> **What to work on**
Reproduce every line of the listing below without changing a single character, space, or line break.

> **Stored records**
....
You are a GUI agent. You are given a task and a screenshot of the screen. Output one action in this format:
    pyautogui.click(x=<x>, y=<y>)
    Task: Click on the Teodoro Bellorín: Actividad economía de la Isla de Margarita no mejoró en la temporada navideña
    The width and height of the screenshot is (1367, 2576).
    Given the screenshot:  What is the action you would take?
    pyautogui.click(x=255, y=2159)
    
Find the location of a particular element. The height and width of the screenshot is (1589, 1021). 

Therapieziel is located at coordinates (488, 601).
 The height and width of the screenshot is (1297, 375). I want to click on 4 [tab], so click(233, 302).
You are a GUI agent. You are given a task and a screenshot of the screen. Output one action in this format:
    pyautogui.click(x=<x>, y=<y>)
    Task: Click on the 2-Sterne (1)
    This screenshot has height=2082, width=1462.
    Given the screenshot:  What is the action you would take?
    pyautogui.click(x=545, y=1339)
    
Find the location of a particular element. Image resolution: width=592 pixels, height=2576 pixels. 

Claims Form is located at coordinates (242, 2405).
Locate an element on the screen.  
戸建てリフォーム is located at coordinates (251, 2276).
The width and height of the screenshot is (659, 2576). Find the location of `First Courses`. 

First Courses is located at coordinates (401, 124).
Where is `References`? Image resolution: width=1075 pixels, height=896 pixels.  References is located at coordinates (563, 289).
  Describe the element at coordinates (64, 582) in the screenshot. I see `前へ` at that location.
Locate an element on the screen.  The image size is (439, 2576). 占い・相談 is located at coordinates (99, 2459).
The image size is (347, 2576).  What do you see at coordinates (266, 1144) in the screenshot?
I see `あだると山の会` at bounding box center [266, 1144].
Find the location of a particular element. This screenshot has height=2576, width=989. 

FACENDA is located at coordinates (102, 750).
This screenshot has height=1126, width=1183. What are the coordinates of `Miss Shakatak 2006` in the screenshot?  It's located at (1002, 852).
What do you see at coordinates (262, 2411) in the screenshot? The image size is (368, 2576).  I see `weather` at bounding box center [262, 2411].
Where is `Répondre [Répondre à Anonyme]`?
....
> **Response to the exercise**
You are a GUI agent. You are given a task and a screenshot of the screen. Output one action in this format:
    pyautogui.click(x=<x>, y=<y>)
    Task: Click on the Teodoro Bellorín: Actividad economía de la Isla de Margarita no mejoró en la temporada navideña
    The width and height of the screenshot is (1367, 2576).
    Given the screenshot:  What is the action you would take?
    pyautogui.click(x=255, y=2159)
    
Find the location of a particular element. The height and width of the screenshot is (1589, 1021). 

Therapieziel is located at coordinates (488, 601).
 The height and width of the screenshot is (1297, 375). I want to click on 4 [tab], so click(233, 302).
You are a GUI agent. You are given a task and a screenshot of the screen. Output one action in this format:
    pyautogui.click(x=<x>, y=<y>)
    Task: Click on the 2-Sterne (1)
    This screenshot has height=2082, width=1462.
    Given the screenshot:  What is the action you would take?
    pyautogui.click(x=545, y=1339)
    
Find the location of a particular element. Image resolution: width=592 pixels, height=2576 pixels. 

Claims Form is located at coordinates (242, 2405).
Locate an element on the screen.  
戸建てリフォーム is located at coordinates (251, 2276).
The width and height of the screenshot is (659, 2576). Find the location of `First Courses`. 

First Courses is located at coordinates (401, 124).
Where is `References`? Image resolution: width=1075 pixels, height=896 pixels.  References is located at coordinates (563, 289).
  Describe the element at coordinates (64, 582) in the screenshot. I see `前へ` at that location.
Locate an element on the screen.  The image size is (439, 2576). 占い・相談 is located at coordinates (99, 2459).
The image size is (347, 2576).  What do you see at coordinates (266, 1144) in the screenshot?
I see `あだると山の会` at bounding box center [266, 1144].
Find the location of a particular element. This screenshot has height=2576, width=989. 

FACENDA is located at coordinates (102, 750).
This screenshot has height=1126, width=1183. What are the coordinates of `Miss Shakatak 2006` in the screenshot?  It's located at (1002, 852).
What do you see at coordinates (262, 2411) in the screenshot? The image size is (368, 2576).  I see `weather` at bounding box center [262, 2411].
Where is `Répondre [Répondre à Anonyme]`?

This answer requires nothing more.